A la vuelta, con esos mismos turistas, ya resacosos, desafinando con sus maracas de souvenir y, junto a ellos, músicos cubanos impacientes por llegar a Nueva York. No solo para dejar de oír esas maracas con arritmia sino también incorporarse a la entonces lenta pero imparable invasión de música latina a los Estados Unidos y convertirse en los bisabuelos musicales de Bad Bunny.
Al principio no debieron notarlos mucho. En esa época Nueva York, como Chicago, estaba llena de tipos con estuches de guitarras.
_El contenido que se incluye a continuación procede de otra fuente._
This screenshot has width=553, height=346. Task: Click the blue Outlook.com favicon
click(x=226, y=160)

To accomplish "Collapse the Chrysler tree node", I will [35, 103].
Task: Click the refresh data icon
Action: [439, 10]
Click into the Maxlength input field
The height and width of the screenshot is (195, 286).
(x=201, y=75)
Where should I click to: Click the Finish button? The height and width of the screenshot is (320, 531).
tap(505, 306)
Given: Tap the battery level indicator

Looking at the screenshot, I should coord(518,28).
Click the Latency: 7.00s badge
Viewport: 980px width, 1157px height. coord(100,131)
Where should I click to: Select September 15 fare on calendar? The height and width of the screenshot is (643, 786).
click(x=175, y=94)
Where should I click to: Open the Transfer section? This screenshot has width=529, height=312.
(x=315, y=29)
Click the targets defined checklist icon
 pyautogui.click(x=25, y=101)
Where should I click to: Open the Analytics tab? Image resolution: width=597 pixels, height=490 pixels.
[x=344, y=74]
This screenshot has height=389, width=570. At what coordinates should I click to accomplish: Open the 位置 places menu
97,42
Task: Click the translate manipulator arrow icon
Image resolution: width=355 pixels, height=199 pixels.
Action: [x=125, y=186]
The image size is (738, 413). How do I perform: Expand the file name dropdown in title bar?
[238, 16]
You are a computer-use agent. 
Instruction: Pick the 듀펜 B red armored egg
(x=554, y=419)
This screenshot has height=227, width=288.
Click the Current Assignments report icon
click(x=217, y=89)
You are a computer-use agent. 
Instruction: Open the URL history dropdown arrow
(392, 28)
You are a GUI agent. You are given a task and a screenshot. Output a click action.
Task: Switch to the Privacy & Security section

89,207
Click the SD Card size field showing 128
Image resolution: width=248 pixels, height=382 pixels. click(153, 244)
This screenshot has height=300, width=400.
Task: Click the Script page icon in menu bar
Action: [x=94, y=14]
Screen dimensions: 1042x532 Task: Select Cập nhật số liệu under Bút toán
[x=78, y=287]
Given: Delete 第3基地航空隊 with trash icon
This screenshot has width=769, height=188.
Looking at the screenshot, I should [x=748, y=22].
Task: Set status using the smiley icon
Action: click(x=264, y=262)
Lo extraño era que al abrir los estuches sacaran guitarras y no ametralladoras Thompson como dictaba la moda. O botellas de whiskey destilado en bañaderas. Si algo traían en sus estuches aquellos músicos, además de guitarras, sería ron Bacardí.
Al fin y al cabo, su negocio era el de promover productos locales. De aquellos vapores desembarcaron el Sexteto Habanero, el Trío Matamoros, el Septeto Nacional, Don Azpiazú y su Orquesta y muchos más. Su misión: grabar sus canciones (urticantes y contagiosas como ciertas enfermedades, pero más divertidas) en los estudios de Columbia, la RCA Victor o de la Paramount en Manhattan o en la vecina Nueva Jersey.
En estudios gringos María Teresa Vera añoró sus “Veinte años”, Miguel Matamoros lloró sus “Lágrimas Negras” e Ignacio Piñero recomendó “Échale salsita”.
Una vez impresas aquellas canciones en discos de goma laca viajaban a la isla para enardecer a sus ávidos bailadores y causar conflictos laborales: se cuenta que cuando el empleador de Matamoros descubrió que era el autor de los sones que enloquecían a toda la república le regaló cien pesos con una nota que decía “un artista de su calidad extraordinaria merece mejor destino y no sería justo de mi parte tenerlo de chofer en mi casa”.
Pero el éxito de aquella música no se limitó al oasis alcohólico de los gringos.
Tanta viajadera a Cuba terminó haciéndolos adictos a algo más que al alcohol local: descubrieron que, de vuelta a su país, cuando escuchaban aquellas grabaciones el whiskey de bañadera les sabía a Bacardí tomado a la sombra de un cocotero. O algo parecido.
La consagración llegó el 13 de mayo de 1930. Ese día Don Azpiazú y su Orquesta grabaron en la voz de Antonio Machín el pregón “El manisero” de Moisés Simons.
Fue en el estudio de la RCA Victor en el 18 West de la calle 46, en Manhattan. Su éxito dejó chiquita la palabra “apoteósico”. De aquella grabación se vendieron un millón de copias que equivalen hoy al éxito de tres o cuatro “Despacito”.
Todos querían grabar “El manisero”. Hasta Louis Armstrong cambió el “maniiiii” por “Marieeeee” y una jerigonza que le iba muy bien a su estilo improvisatorio. Todavía tres años más tarde los hermanos Marx la tarareaban en su comedia surrealista Duck Soup.
A la adicción de los gringos por cualquier música vagamente caribeña se le llamó Rhumba Craze (Locura de la Rumba). “Rhumba” le llamaron a sones, guarachas y congas porque les sonaba exótico: a Bacardí a la sombra de un cocotero y aquella “H” metida en el medio era como la sombrillita del trago.
Luego los catalanes Enric Madriguera y Xavier Cugat se dieron cuenta de que el negocio estaba en lo exótico y lo convirtieron en fábrica de chicharrones tropicales con violines y maracas.
La locura por la rumba pasó, pero en el 2001 “El manisero” entró en el Salón de la Fama del Grammy Latino.
En 2005 fue incluida en el Registro Nacional de Grabaciones por estar entre las canciones que son “cultural, histórica o estéticamente importantes” para Estados Unidos.
Y por enseñarle a los gringos que había vida más allá del foxtrot, el charlestón y el whiskey de bañadera.